→ Goal:
Gather each line of the items below that contains the word "button", and copy those lines out in full.

***** Records shown *****

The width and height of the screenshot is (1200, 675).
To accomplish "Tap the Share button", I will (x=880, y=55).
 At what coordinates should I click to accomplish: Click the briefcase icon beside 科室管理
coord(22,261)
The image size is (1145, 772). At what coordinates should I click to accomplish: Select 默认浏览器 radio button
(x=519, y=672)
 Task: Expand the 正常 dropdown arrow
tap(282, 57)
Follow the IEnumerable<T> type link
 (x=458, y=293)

*****
***** Records shown *****

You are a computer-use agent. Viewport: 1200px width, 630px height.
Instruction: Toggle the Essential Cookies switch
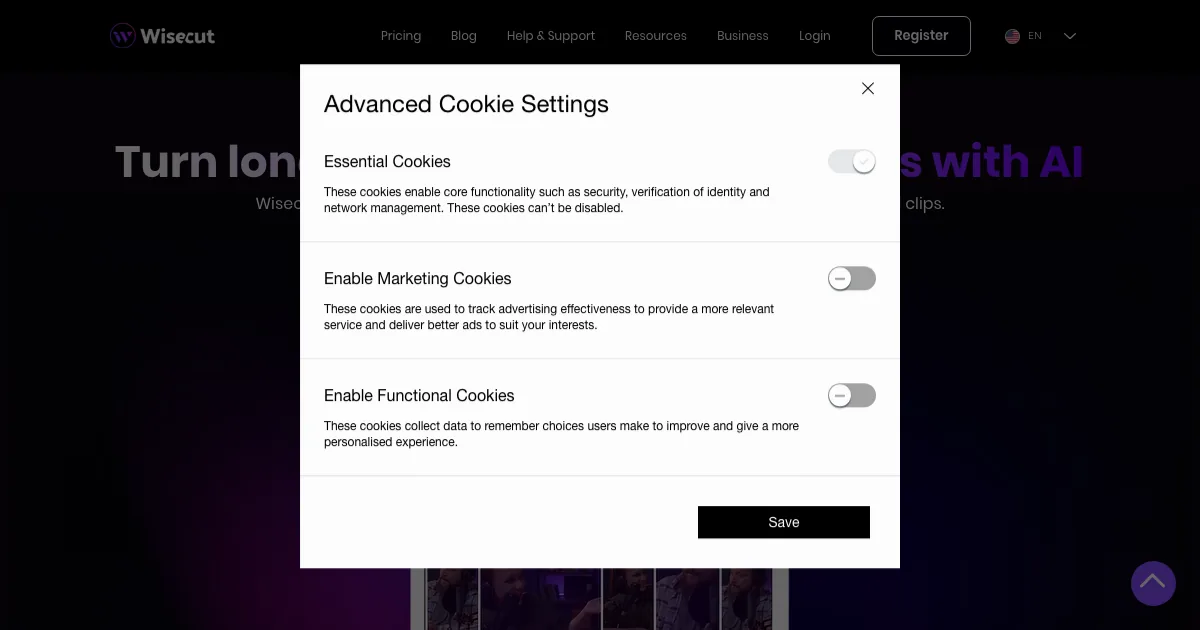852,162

*****

→ Solution to this exercise:
To accomplish "Tap the Share button", I will (x=880, y=55).
The image size is (1145, 772). At what coordinates should I click to accomplish: Select 默认浏览器 radio button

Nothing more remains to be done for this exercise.